# Texte à examiner:
*-*-*

Les taux bancaires ont causé une double peine. D'une part, nos coûts de réalisation ont augmenté à cause des taux plus élevés, augmentant nos frais financiers. D'autre part, nos clients ont vu leur pouvoir d'achat diminuer. En plus des difficultés financières, depuis deux ans, nous faisons face à une hausse des coûts des matériaux et des techniques de construction, exacerbée par la crise de l'énergie. Les coûts de production, qu'ils soient financiers ou techniques, ont fortement augmenté, tandis que les clients ont moins de capacité d'achat, créant un effet ciseaux très compliqué. »
- Quels sont les retours de terrain de la part des promoteurs de votre région ? Comment s'adaptent-ils à cette situation ?
Avec l'explosion des taux bancaires, nous avons également perdu les investisseurs privés. Le dispositif Pinel n'est pas aussi attractif et l'immobilier est lourdement fiscalisé. L'investissement immobilier n'est plus rentable comme avant, ce qui dissuade les investisseurs. Par conséquent, nous devons nous tourner vers la vente en bloc via des logements intermédiaires, LLI, ce qui dégrade davantage nos marges. Nous espérons un rebond avec le léger fléchissement des taux et un retour progressif des acheteurs ; mais la crise actuelle a aussi entraîné un attentisme et un manque de confiance chez les acheteurs. Les gens se demandent si les taux vont continuer à augmenter ou baisser. Le climat économique global est relativement anxiogène, ce qui n'encourage pas les investissements immobiliers à long terme. Les clients potentiels sont donc plus prudents et préfèrent attendre une stabilisation des conditions économiques avant de s'engager dans un achat immobilier. »

*-*-*

# Extraits d'un jeu de données:
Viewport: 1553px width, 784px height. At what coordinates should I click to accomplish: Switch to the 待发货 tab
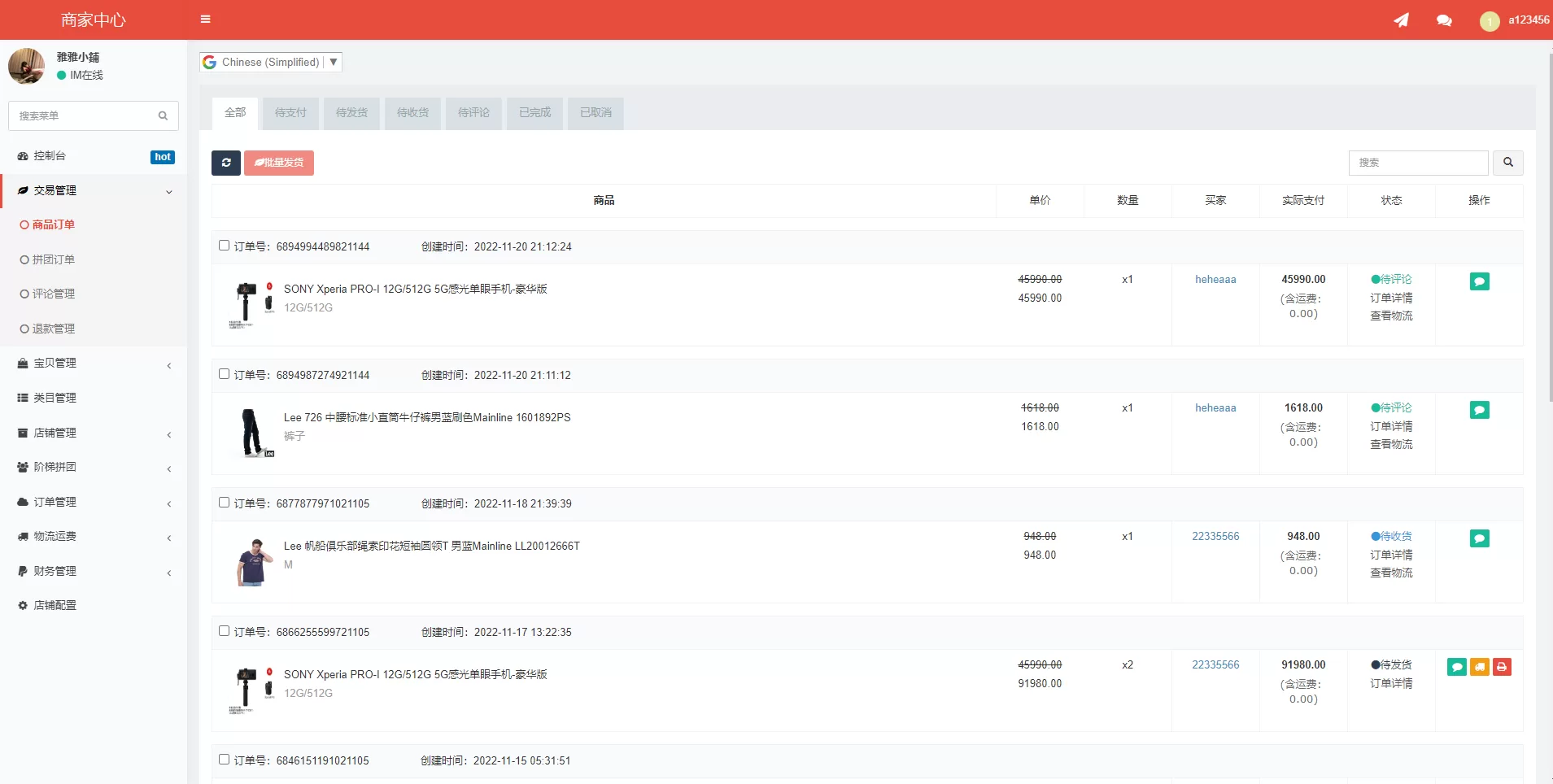pos(351,113)
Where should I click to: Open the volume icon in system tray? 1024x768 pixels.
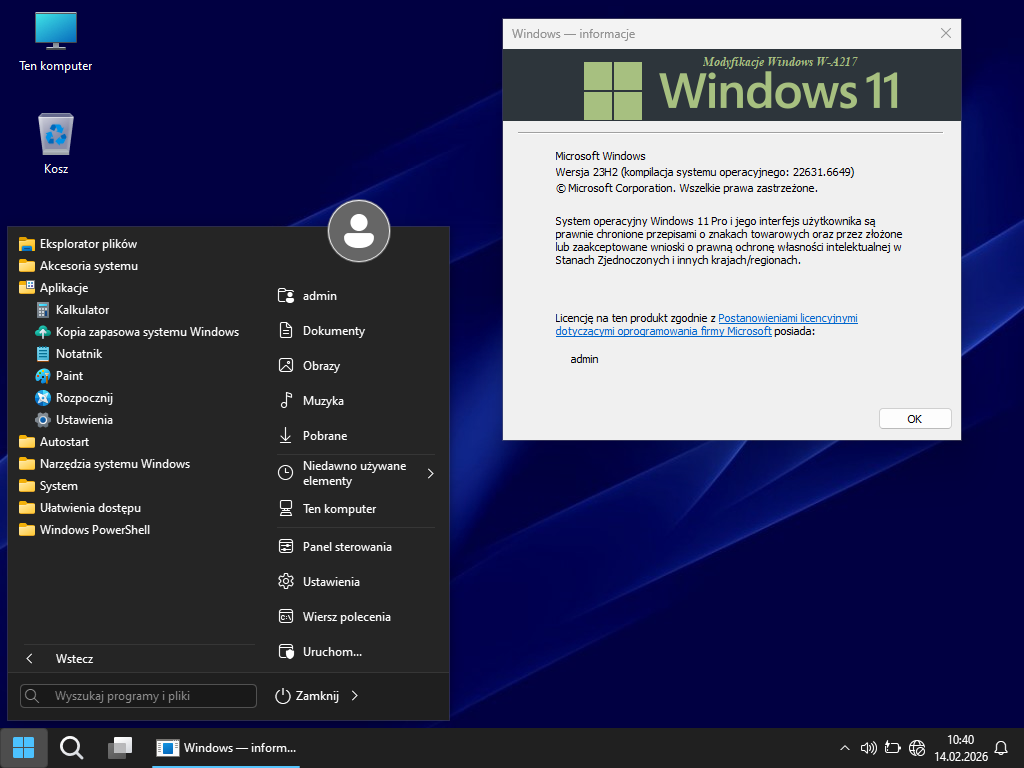click(868, 747)
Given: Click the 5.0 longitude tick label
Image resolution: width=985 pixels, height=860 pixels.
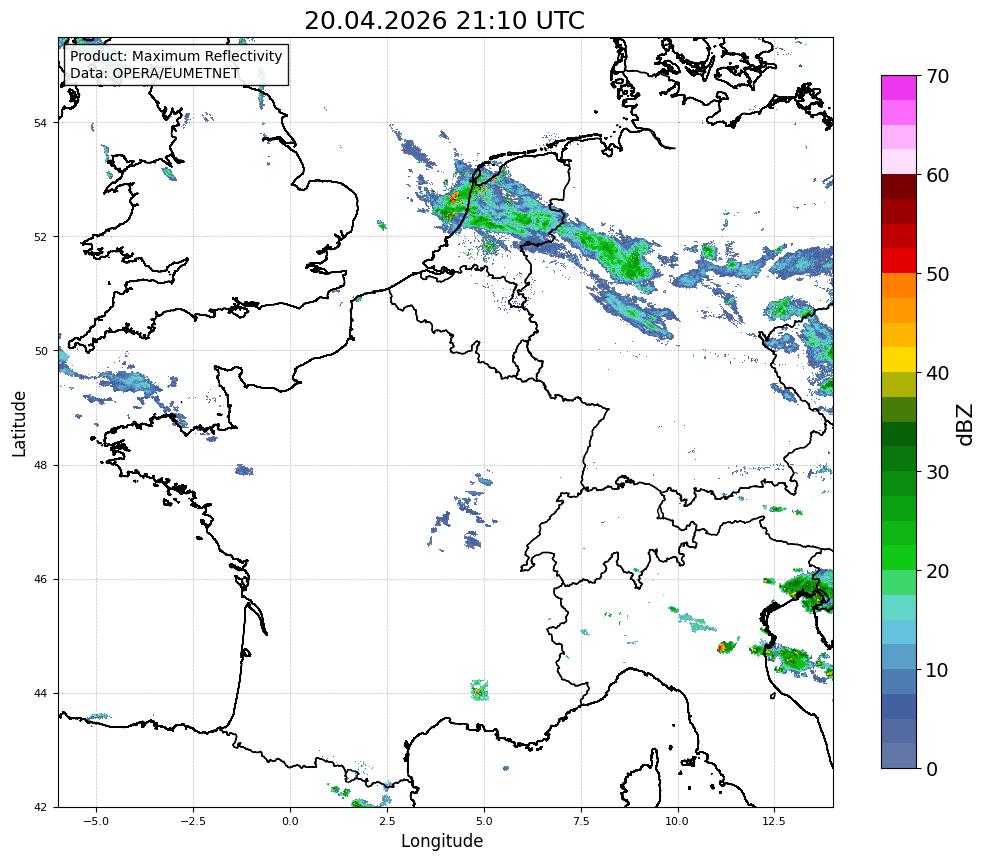Looking at the screenshot, I should (x=484, y=821).
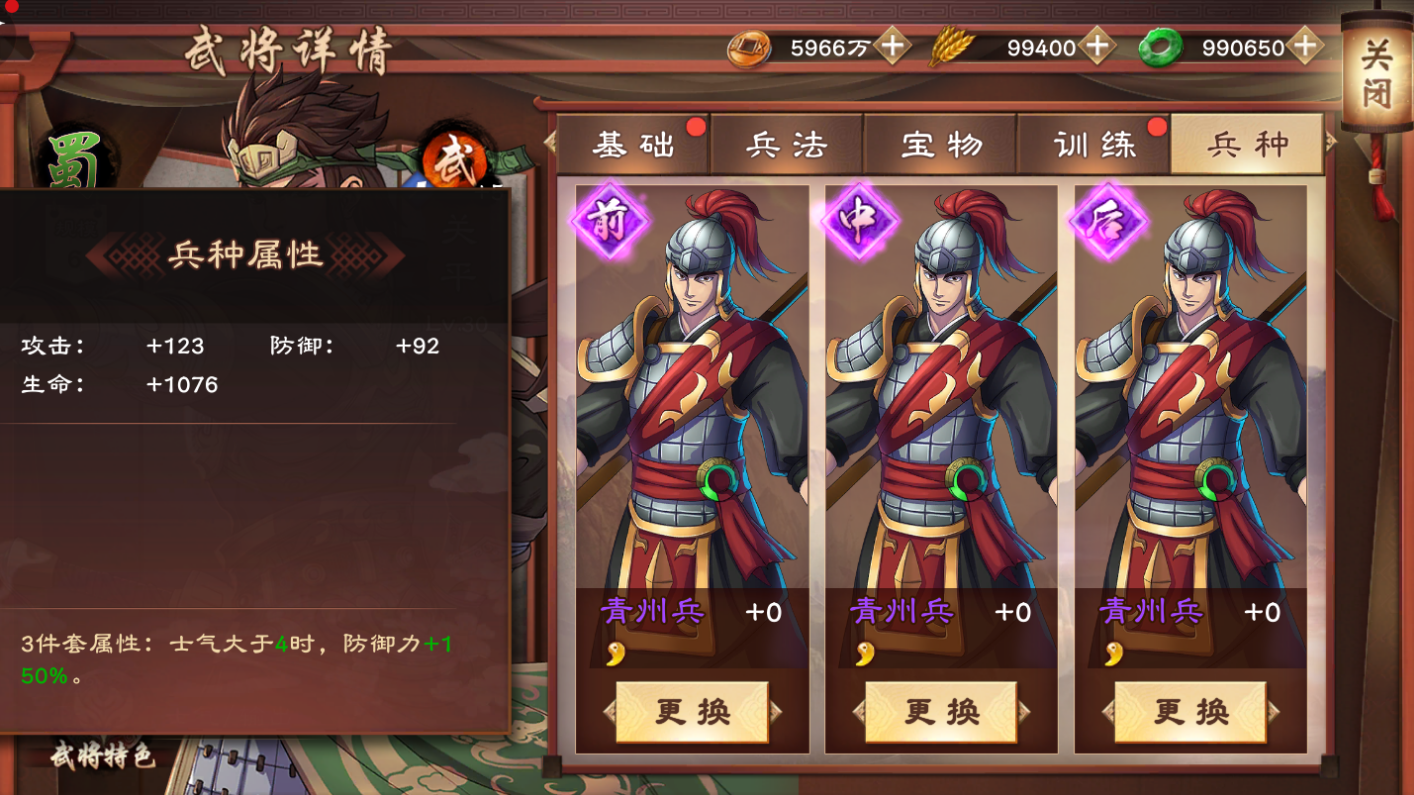Tap the green 蜀 faction emblem
The width and height of the screenshot is (1414, 795).
click(75, 162)
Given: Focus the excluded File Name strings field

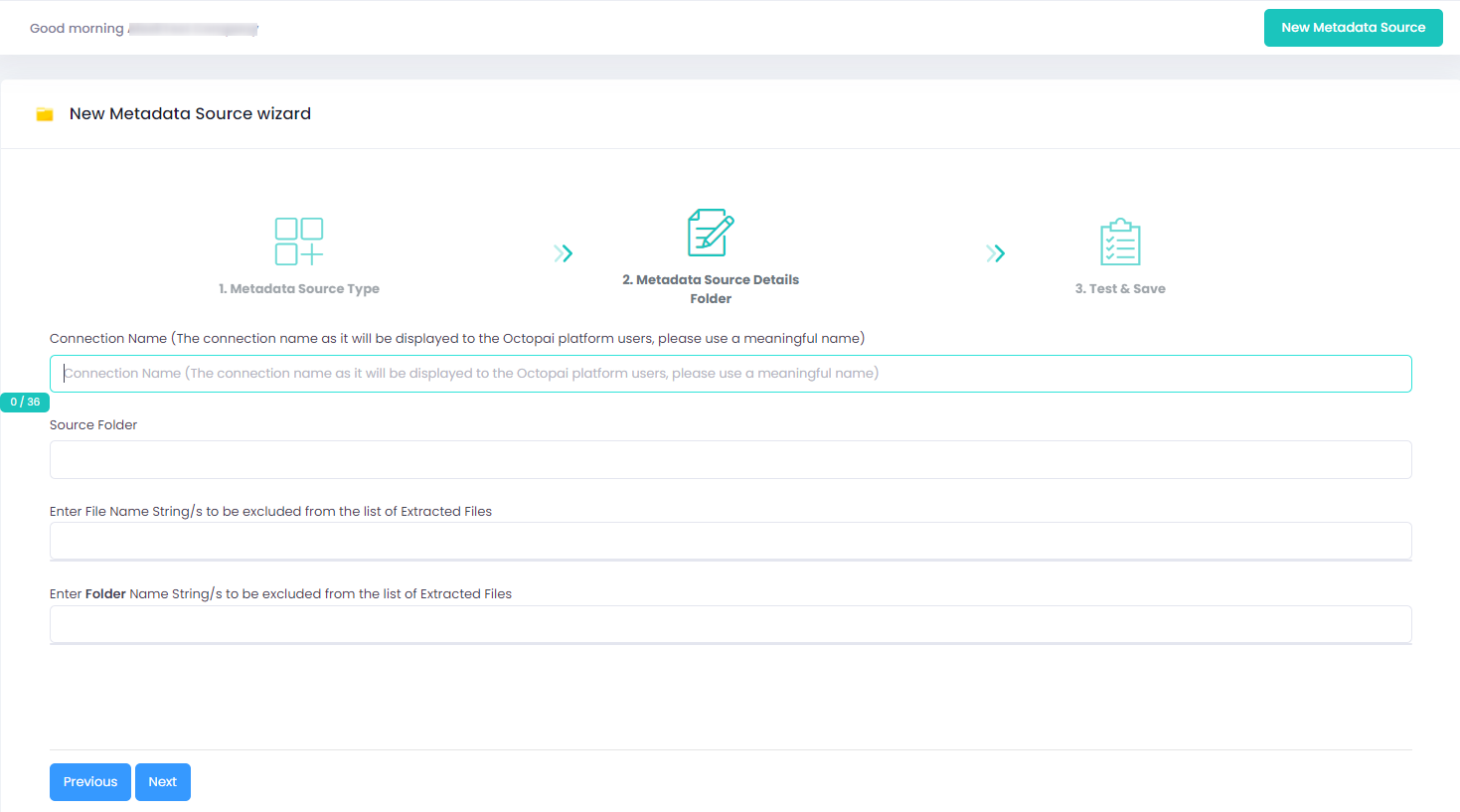Looking at the screenshot, I should pyautogui.click(x=730, y=541).
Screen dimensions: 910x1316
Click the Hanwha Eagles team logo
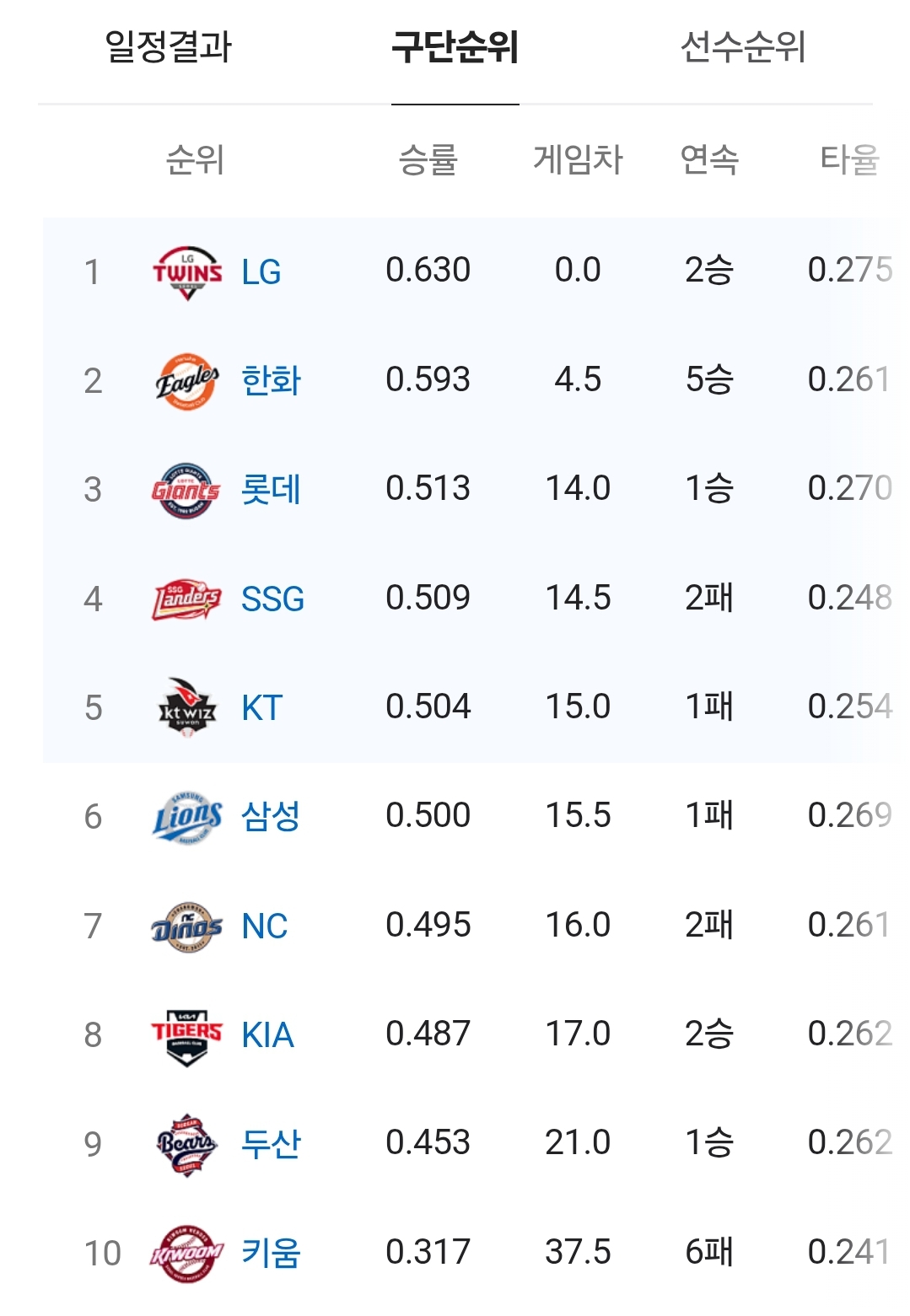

*-*-*

# Détails du problème:
Répondez, s'il vous plaît, à ces questions sur le texte consacré aux difficultés de la promotion immobilière :
1. Quelle crise a exacerbé la hausse des coûts des matériaux et des techniques de construction ?
2. Quel dispositif n'est plus aussi attractif ?
3. Vers quel type de vente les promoteurs doivent-ils se tourner ?

# Votre solution:
1. La crise de l'énergie.
2. Le dispositif Pinel.
3. La vente en bloc via des logements intermédiaires (LLI).